Construing the Iowa Constitution, art. I, § 10, and § 795.2, The Code, we have held unless a defendant is neither admitted to bail nor represented by counsel he may waive his right to speedy trial by delaying his dismissal motion until after the jury's verdict. State v. Schiernbeck, 203 N.W.2d 546, 547 (Iowa 1973); Foster v. Brewer, 197 N.W.2d 366, 367 (Iowa 1972); State v. Allnutt, 261 Iowa 897, 901, 156 N.W.2d 266, 268 (1968). A similar rule is indicated in Barker v. Wingo, 407 U.S. 514, 532, 92 S. Ct. 2182, 2193, 33 L. Ed. 2d 101, 117-118 (1972) in which the United States Supreme Court, interpreting the Constitution of the United States, Amendment 6, said, "We emphasize that failure to assert the [his speedy trial] right will make it difficult for a defendant to prove that he was denied a speedy trial." See also ABA Minimum Standards for Criminal Justice, Speedy Trial (Approved Draft, 1968): Standard 4.1.
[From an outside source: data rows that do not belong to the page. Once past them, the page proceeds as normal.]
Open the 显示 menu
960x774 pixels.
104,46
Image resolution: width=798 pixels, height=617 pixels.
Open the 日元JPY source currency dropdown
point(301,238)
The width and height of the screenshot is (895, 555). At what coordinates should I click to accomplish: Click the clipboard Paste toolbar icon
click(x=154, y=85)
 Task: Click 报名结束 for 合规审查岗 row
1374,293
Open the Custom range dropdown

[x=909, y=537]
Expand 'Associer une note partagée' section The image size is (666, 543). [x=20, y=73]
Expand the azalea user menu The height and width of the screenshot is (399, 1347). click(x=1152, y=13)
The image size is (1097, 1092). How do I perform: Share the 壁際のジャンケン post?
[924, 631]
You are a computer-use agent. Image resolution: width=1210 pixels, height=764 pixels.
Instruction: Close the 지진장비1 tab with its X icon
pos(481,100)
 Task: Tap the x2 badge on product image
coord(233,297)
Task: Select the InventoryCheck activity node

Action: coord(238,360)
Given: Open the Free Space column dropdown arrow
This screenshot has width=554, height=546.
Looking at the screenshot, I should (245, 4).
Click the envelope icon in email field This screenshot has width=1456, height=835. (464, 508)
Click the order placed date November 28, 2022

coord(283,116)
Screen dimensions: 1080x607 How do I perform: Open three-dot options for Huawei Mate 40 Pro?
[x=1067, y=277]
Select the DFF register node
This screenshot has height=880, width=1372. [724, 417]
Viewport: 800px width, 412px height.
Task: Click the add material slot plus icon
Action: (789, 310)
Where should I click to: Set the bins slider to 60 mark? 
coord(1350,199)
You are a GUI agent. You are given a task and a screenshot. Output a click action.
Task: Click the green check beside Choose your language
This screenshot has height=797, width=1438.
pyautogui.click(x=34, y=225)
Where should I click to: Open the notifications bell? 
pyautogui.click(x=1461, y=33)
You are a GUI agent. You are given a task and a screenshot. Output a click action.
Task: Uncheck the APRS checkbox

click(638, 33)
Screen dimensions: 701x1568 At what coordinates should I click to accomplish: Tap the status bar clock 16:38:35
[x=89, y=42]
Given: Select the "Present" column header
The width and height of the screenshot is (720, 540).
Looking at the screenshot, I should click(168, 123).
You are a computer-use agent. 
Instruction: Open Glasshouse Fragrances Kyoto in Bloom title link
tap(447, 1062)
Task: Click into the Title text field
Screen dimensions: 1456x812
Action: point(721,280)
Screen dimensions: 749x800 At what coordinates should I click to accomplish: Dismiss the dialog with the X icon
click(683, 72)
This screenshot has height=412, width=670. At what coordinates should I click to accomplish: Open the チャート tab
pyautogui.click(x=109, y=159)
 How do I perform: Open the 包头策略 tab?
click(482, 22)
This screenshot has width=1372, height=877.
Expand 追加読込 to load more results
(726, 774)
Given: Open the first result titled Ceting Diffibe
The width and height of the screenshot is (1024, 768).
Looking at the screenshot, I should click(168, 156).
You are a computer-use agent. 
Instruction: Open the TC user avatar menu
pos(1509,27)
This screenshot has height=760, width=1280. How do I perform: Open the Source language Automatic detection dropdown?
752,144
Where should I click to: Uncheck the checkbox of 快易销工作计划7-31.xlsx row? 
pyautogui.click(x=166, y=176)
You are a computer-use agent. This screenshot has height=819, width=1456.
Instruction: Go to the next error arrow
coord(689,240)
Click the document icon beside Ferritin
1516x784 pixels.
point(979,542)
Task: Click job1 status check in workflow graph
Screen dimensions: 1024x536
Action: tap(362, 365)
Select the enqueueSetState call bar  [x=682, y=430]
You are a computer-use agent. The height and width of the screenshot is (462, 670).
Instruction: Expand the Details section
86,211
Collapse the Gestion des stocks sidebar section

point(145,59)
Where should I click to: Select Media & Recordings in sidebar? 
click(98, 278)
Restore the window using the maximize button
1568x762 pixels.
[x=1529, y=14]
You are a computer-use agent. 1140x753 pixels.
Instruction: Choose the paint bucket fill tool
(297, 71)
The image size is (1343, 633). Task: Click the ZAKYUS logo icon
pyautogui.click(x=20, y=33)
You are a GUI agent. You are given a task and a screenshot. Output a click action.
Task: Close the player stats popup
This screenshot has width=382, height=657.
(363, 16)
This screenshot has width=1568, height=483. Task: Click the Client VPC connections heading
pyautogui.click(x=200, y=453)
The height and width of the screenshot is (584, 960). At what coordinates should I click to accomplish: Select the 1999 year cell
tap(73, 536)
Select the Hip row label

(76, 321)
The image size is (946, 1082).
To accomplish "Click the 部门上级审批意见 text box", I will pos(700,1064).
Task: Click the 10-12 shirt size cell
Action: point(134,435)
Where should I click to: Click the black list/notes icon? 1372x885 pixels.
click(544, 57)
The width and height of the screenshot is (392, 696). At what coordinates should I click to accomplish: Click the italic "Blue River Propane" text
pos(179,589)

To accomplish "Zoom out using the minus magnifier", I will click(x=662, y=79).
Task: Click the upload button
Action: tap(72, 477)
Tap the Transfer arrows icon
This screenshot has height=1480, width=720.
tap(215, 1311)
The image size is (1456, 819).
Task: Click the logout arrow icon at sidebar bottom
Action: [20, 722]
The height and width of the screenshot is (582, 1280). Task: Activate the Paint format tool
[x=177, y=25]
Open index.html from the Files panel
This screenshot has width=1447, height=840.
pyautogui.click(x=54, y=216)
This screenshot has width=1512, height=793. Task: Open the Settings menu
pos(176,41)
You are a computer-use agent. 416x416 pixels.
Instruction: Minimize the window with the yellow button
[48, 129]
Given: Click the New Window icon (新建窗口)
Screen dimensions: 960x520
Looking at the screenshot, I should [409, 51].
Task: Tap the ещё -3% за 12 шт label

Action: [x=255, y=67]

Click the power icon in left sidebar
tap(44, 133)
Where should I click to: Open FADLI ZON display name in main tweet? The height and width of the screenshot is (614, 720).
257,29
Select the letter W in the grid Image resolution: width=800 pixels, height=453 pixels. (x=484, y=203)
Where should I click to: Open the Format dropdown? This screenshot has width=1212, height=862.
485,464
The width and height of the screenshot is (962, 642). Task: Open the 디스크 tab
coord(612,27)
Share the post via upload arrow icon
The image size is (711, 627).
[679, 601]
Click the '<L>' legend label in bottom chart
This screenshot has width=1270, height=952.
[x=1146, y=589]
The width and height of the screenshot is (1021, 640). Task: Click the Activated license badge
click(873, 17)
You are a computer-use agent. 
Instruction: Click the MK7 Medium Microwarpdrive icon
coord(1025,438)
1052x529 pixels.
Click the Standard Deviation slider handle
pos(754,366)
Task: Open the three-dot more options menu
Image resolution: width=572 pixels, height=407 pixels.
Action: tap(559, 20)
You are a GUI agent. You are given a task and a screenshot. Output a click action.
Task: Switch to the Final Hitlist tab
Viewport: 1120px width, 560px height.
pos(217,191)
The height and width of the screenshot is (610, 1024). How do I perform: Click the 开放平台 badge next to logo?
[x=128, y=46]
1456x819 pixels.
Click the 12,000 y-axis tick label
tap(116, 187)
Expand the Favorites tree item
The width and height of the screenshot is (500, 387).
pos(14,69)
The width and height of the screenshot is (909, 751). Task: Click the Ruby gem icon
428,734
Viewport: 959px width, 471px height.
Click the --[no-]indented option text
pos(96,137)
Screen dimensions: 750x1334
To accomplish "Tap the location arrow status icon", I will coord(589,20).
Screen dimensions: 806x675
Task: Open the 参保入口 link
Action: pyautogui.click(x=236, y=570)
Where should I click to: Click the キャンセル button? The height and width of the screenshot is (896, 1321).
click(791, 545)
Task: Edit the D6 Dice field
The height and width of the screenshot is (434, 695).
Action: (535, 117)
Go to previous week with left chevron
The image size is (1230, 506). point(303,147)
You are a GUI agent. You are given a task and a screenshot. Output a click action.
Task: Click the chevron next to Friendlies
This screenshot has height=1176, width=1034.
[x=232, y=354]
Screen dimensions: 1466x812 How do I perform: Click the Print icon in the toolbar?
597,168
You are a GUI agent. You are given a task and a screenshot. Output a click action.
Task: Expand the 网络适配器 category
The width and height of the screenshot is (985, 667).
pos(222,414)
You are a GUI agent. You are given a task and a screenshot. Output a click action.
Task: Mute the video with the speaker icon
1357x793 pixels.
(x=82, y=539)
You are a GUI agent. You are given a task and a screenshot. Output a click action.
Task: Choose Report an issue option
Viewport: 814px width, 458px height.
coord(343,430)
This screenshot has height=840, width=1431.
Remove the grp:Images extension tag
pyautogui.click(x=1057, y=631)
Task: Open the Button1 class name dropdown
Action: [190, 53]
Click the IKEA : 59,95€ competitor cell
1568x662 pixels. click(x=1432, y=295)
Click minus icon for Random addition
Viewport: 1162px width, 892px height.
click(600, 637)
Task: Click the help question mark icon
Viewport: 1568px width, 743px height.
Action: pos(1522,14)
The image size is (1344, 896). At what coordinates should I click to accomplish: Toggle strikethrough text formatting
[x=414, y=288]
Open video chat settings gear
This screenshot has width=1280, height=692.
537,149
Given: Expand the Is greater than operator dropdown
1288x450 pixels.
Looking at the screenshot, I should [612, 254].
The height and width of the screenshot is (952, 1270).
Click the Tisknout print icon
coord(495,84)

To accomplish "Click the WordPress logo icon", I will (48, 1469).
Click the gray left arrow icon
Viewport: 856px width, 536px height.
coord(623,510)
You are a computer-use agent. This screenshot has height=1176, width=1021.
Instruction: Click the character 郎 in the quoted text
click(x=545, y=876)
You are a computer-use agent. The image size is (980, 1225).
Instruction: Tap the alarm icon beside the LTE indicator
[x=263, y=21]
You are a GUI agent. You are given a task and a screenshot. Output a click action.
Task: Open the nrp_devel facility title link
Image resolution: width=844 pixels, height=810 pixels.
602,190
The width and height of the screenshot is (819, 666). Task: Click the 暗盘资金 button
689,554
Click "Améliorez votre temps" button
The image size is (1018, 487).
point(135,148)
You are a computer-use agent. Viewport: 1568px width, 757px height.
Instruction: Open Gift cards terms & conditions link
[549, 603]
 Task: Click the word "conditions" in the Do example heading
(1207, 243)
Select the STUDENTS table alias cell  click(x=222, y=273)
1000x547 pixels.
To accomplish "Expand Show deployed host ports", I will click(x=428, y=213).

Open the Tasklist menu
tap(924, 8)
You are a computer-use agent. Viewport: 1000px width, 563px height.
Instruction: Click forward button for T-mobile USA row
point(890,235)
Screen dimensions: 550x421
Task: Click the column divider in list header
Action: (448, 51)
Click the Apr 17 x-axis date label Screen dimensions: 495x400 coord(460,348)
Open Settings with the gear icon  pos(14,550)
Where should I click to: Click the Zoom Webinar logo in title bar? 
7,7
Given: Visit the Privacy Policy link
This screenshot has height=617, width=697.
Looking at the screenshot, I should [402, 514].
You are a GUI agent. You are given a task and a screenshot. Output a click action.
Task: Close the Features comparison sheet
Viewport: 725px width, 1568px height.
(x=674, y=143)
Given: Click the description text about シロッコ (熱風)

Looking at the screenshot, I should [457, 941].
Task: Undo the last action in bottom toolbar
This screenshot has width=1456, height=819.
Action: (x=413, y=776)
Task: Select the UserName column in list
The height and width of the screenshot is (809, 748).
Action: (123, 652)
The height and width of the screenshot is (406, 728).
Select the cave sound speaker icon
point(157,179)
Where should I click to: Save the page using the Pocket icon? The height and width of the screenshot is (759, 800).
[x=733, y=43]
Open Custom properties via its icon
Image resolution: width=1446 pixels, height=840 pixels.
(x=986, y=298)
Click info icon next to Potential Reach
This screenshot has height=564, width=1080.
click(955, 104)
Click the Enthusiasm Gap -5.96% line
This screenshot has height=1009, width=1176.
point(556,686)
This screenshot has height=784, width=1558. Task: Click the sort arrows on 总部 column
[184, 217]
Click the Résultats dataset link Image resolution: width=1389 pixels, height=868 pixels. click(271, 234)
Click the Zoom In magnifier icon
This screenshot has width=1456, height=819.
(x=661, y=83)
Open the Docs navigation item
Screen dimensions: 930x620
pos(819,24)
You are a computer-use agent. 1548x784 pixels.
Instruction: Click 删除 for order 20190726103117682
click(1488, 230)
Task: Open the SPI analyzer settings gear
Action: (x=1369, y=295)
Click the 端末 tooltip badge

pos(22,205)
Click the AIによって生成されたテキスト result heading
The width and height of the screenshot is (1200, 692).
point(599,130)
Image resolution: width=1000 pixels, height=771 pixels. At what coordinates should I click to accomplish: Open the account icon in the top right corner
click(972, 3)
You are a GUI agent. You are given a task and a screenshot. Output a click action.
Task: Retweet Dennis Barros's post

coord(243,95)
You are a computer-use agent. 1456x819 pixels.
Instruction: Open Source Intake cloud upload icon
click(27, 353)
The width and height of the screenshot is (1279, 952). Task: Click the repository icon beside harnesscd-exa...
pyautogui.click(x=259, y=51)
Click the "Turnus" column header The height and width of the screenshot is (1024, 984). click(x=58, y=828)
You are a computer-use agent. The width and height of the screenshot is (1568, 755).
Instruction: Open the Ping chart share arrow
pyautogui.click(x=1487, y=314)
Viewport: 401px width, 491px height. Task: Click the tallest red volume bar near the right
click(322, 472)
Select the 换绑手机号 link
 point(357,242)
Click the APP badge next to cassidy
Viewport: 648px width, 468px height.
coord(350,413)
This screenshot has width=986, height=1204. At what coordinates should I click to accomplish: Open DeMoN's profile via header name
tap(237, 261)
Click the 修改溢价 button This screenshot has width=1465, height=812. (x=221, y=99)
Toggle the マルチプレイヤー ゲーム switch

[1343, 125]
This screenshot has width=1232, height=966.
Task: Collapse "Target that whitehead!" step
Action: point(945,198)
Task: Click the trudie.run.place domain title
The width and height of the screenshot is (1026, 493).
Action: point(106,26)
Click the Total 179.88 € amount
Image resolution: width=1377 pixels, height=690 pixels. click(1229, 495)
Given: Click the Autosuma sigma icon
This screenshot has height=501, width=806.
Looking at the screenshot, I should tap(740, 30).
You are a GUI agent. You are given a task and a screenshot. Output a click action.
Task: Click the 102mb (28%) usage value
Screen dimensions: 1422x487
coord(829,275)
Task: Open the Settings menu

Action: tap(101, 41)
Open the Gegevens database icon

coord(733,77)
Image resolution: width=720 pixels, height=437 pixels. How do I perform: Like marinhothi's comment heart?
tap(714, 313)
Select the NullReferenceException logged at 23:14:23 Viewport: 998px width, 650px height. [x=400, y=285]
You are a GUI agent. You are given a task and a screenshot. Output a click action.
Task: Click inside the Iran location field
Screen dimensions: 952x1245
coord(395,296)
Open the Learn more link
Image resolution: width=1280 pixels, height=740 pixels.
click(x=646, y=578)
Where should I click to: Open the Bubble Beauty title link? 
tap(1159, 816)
Acknowledging by implication his failure to take the initiative required by the above authorities, defendant argues the court nonetheless should have dismissed the case on its own motion. We do not so construe the intent and purpose of § 795.2, The Code. That obligation falls on the court only in those instances where defendant is neither admitted to bail nor represented by counsel. Any other interpretation would inevitably thrust the duties of defense counsel on trial court, in every action, and require the court to know the myriad of crucial dates in all of the criminal cases within its jurisdiction. Under the language of this statute, it is plain there was no legislative intent to cast such burden on the trial courts.

*265 We hold defendant in this instance waived any right to a speedy trial.

Other subsumed alleged errors have been considered and found without merit. The case is affirmed.


All Justices concur, except RAWLINGS, J., who concurs in result.